Le Maj Lauzon précise que la capacité d’une station de radio amateur à la Base Valcartier permettra non seulement de maintenir les compétences en matière de HF chez le personnel du QGET, mais aussi de pouvoir compter sur un lien arrière non classifié, pouvant être rapidement déployé avec des éléments de la brigade. Cette capacité serait utile, par exemple, pour appuyer une force de haute disponibilité qui serait déployée en milieu austère où aucune infrastructure n’existe, comme dans le Nord.

«Ça fait quelques années qu’on essaie de ramener ce type de communications dans le système. L’HF permet de faire des choses que nous n’avons pas effectuées depuis des années. Je crois que ce système a sa place dans l’Armée canadienne», fait valoir un participant au cours, caporal Kevin Fougere, signaleur au QGET. 

Le retour de cette radio au sein du 5 GBMC permettra au QGET de s’intégrer au Réseau radio affilié des Forces canadiennes (CFARS). Il s’agit d’un regroupement d’opérateurs de radio amateur qui pourrait être utilisé comme réseau d’urgence en cas de problème au sein de la structure de radiocommunication de la Défense.

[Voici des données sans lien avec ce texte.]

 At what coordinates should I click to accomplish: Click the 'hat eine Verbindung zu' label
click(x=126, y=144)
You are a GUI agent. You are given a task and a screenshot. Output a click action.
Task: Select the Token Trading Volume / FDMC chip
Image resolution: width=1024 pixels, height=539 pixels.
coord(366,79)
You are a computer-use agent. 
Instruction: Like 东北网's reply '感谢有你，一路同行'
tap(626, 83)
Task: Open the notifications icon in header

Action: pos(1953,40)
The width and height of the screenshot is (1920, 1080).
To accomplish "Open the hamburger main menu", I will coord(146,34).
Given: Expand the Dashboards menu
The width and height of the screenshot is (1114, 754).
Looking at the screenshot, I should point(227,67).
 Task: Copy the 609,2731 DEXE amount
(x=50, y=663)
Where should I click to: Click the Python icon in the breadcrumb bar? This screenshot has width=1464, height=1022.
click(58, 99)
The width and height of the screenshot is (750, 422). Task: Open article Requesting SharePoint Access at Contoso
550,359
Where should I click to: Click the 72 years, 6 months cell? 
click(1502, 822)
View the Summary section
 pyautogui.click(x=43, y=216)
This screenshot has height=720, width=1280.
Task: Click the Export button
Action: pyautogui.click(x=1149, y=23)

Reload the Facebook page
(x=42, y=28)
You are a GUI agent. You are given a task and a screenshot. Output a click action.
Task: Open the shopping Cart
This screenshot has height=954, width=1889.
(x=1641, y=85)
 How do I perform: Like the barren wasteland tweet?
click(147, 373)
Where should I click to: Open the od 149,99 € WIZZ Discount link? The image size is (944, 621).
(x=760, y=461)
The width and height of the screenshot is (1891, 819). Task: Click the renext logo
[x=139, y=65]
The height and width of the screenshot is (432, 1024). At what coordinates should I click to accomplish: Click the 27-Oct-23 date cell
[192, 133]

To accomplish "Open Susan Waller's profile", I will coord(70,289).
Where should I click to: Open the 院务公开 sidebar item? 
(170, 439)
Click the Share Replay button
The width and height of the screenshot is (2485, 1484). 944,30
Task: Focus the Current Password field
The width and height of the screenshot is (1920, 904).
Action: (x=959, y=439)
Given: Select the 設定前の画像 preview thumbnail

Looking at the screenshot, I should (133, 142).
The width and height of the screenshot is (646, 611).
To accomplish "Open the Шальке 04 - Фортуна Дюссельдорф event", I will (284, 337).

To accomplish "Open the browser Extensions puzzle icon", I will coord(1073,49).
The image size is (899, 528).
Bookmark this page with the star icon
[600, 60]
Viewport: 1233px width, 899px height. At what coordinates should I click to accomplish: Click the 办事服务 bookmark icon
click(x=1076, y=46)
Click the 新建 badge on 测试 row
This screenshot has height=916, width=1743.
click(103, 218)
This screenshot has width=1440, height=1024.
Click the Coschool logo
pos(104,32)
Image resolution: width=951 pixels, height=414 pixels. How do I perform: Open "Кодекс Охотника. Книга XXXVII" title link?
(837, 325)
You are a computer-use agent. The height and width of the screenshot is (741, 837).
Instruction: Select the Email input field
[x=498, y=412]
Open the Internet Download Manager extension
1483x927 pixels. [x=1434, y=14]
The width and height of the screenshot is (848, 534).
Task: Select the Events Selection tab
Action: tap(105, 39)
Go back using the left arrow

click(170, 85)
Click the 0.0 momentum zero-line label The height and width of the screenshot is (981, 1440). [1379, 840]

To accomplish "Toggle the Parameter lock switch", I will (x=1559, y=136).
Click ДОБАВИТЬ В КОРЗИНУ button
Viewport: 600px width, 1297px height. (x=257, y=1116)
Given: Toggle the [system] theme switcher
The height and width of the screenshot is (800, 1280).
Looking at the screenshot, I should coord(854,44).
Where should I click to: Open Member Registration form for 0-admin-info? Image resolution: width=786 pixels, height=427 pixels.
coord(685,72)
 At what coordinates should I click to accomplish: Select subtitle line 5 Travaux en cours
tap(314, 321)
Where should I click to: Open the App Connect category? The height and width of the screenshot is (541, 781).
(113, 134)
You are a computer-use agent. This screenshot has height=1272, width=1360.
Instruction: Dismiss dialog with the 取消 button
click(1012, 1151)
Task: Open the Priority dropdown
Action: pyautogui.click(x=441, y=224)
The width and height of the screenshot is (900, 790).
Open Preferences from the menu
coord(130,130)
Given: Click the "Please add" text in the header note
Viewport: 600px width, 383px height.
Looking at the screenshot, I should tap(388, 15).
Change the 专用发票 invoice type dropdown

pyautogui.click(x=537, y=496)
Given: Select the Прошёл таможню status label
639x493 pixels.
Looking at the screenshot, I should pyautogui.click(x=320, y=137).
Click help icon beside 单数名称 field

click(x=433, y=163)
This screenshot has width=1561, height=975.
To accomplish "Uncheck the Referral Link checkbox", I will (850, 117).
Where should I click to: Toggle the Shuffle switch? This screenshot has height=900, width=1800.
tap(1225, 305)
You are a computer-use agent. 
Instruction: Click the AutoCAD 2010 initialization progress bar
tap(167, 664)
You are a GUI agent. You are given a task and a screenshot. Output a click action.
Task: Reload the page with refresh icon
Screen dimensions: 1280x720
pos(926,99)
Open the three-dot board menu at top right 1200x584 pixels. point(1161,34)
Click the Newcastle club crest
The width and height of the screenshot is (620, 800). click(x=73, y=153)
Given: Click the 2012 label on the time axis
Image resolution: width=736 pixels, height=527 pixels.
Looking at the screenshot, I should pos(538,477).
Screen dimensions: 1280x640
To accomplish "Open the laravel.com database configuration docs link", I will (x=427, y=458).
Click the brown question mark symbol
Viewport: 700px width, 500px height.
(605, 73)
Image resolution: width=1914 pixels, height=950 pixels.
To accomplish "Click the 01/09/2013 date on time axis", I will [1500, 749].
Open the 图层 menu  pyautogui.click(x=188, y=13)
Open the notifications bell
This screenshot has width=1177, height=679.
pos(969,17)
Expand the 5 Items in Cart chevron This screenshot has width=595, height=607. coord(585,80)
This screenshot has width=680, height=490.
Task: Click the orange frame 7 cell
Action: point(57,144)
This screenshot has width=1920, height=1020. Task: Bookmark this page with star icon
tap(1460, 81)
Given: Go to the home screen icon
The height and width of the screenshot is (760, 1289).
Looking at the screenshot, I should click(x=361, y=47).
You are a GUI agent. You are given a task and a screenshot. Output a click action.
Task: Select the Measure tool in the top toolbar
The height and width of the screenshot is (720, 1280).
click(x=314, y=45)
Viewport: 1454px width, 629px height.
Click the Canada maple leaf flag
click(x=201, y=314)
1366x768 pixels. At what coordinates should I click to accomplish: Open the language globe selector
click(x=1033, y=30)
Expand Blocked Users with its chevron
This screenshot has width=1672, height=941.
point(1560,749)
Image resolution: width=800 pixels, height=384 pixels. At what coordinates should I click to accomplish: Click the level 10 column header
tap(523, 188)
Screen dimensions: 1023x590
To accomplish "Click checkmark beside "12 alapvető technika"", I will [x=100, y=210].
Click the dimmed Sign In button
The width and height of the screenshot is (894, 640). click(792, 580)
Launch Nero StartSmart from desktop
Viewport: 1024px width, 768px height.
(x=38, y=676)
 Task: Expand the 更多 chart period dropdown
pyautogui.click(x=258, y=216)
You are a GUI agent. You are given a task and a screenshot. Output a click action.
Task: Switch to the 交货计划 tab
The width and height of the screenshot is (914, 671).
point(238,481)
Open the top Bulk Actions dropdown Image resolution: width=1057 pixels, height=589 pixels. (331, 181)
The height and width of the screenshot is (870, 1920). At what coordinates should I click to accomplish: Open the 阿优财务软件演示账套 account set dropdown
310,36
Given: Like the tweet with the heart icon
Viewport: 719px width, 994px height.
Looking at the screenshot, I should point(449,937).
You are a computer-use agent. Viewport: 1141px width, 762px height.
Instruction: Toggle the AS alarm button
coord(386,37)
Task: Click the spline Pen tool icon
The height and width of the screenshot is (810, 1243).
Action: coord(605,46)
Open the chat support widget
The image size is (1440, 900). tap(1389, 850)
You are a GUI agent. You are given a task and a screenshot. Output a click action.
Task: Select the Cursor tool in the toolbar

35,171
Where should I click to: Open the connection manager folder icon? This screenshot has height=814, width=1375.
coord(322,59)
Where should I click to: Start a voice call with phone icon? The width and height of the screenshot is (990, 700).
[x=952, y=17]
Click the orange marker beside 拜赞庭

La force insoupçonnée des hautes fréquences

Comme l’explique le Maj Lauzon, le spectre électromagnétique, ce qui permet les radiocommunications dans le monde, est divisé en plusieurs parties qui passent du visuel aux ultras hautes fréquences (UHF).

Celles dont il est question dans le cours, les HF, sont les premières séquences qui ne peuvent être détectées par l’oreille humaine.

«Plus on monte dans le spectre, moins la distance de communication est grande», note Maj Lauzier.

Partant de ce principe, comme les HF sont les plus basses fréquences utilisées, ce sont celles qui ont la plus grande portée, mais leur utilisation est un art.

Plusieurs contraintes, telles que l’enlignement de l’antenne, le moment de la journée, l’interférence solaire et d’autres facteurs, peuvent influencer les communications HF. Une onde HF peut partir du Canada, rebondir sur l’ionosphère, redescendre au niveau du sol pour refaire un autre bond et terminer sa course à l’endroit désiré.

L’ionosphère est l’atmosphère supérieure d’une planète en référence à son état de conductibilité électrique.